There has been a rise in the development of new interventions for the treatment of FM and a variety of outcome measures have been used during clinical trials to assess improvement in patients with FM. Partly due to issues related to the classification of FM there often has not been uniform agreement as to which domains or which assessment tools should be utilized where often measurement of pain can be a primary domain of the instrument.39,53 Thus, the complexity of this condition may limit in clinical practice the potential of a single instrument covering the diversity of symptoms of FM raising difficulties such as insensitivity or efficacy misinterpretation associated with the multidimensionality. 105
Clinical trials of FM have varied in the assessment of pain and other domains.

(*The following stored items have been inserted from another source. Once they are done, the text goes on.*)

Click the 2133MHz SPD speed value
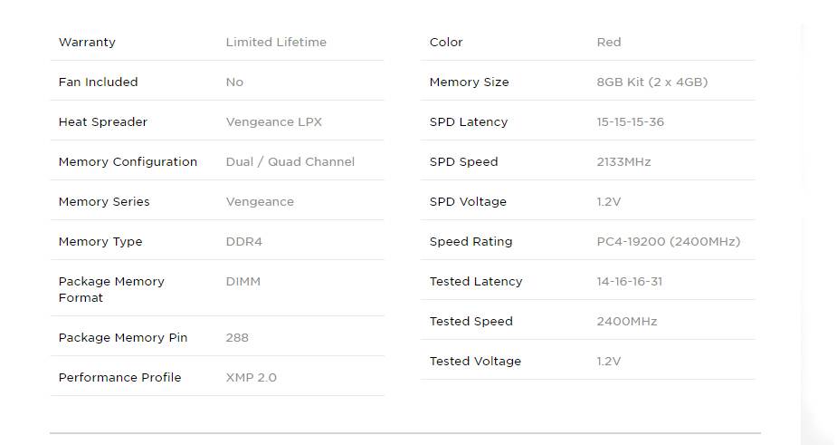Image resolution: width=837 pixels, height=445 pixels. (x=623, y=162)
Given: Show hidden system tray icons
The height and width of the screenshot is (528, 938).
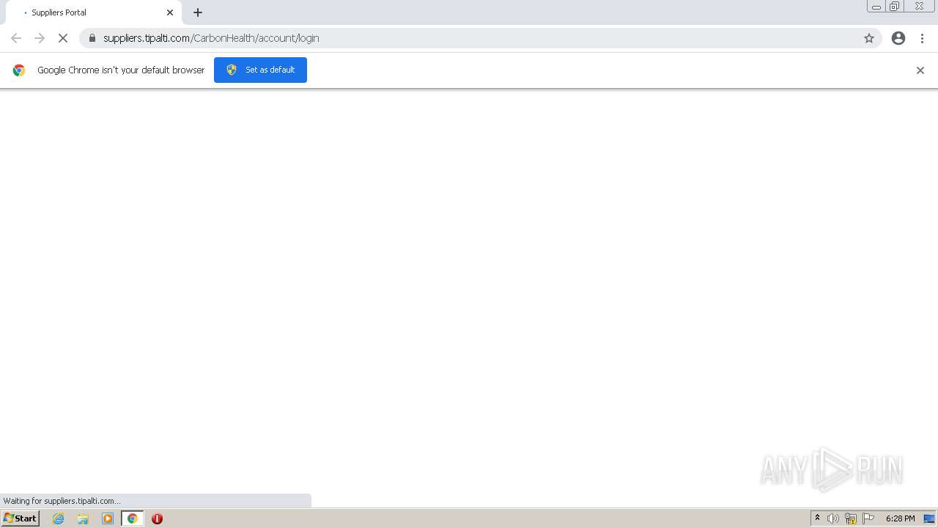Looking at the screenshot, I should (818, 518).
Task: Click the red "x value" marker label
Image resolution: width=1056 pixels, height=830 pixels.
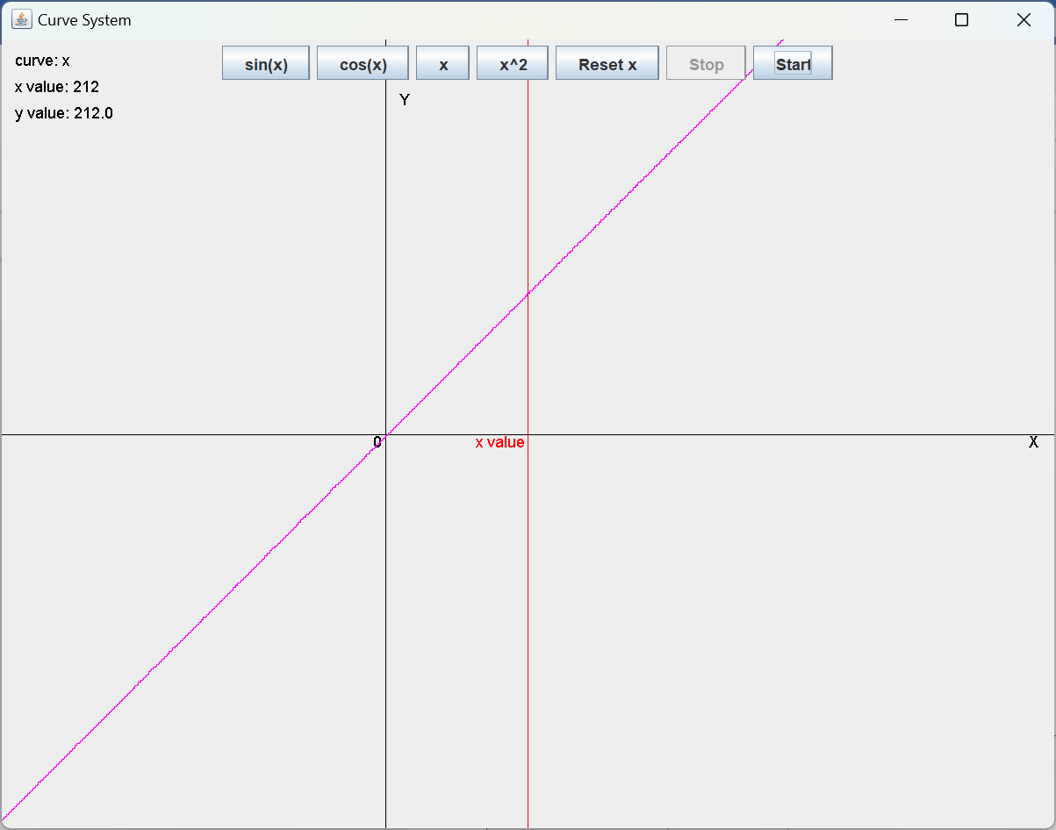Action: coord(499,442)
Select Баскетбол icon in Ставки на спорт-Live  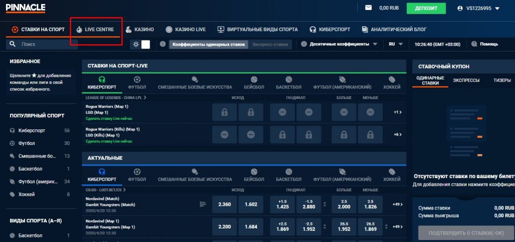pos(289,79)
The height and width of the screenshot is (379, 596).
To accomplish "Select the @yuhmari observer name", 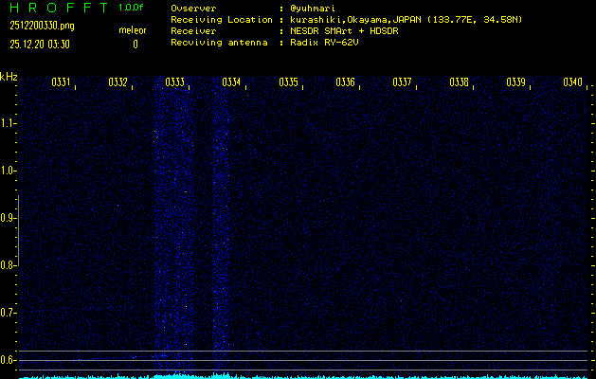I will pos(315,8).
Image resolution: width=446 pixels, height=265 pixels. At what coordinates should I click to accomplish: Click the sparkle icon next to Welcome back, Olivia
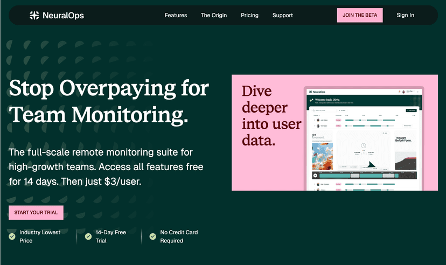point(311,100)
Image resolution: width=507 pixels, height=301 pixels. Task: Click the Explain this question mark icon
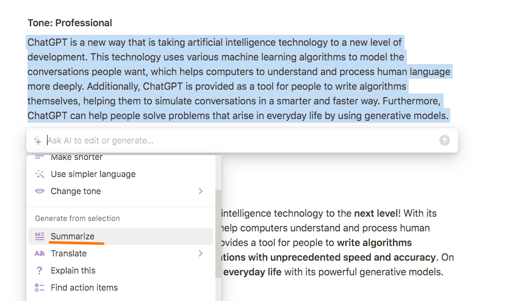40,270
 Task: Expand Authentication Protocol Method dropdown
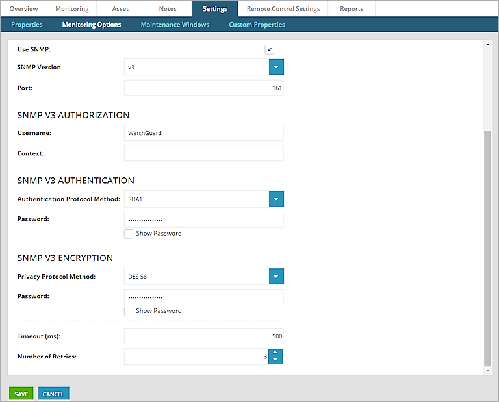[276, 199]
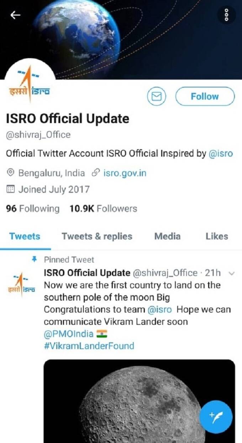Open the isro.gov.in website link
The image size is (242, 443).
[125, 174]
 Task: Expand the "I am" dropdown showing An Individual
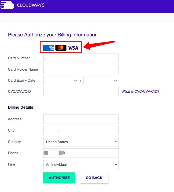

Meta-analyses of FM clinical trials have demonstrated some of the problems associated with the lack of consistency in study design and outcomes. Symptoms, such as depression, anxiety, and cognition, were not explored in all studies. Furthermore, although pain is the primary outcome in clinical trials, focus is on the effect of treatment on pain intensity, and often does not explore other dimensions of pain such as the duration or course (characteristics reported to be important by patients). Fatigue has been inconsistently evaluated in clinical trials, 37 but from patients’ perspectives, is an important multidimensional domain to address in treatment. 39 The heterogenous nature of FM, as demonstrated by the diverse symptom profile, reflects the individuality of each patient and the requirement of individualized management approach (rather than a “one-size-fits-all” attitude). To appreciate the full potential of pregabalin as a treatment of FM many of these aspects, which have not been included in clinical studies to date, require evaluation.
Finally it is pertinent to mention that pharmacologic fMRI is a robust and reliable technique to detect central effects of pain-relieving drugs,106,107 and the combination of drug administration with fMRI has been recommended in European guidelines for neuropathic pain assessment. 108 Evaluation of brain signaling images using fMRI following drug treatment of patients with FM will provide important information in the understanding of the physiological changes associated with the efficacious effects of pharmacological management. Current clinical trials propose studying the effects of pregabalin on pain processing in patients with FM by fMRI to measure brain glutamine and glutamate levels and to define brain regions responding to pain stimuli in patients receiving pregabalin. Such studies should provide clues regarding the management of the neurophysiology of patients with FM to attain reduction of symptom severity and possibly guide to the optimal therapeutic requirements of this patient group.
Disclosure
The author reports no conflicts of interest.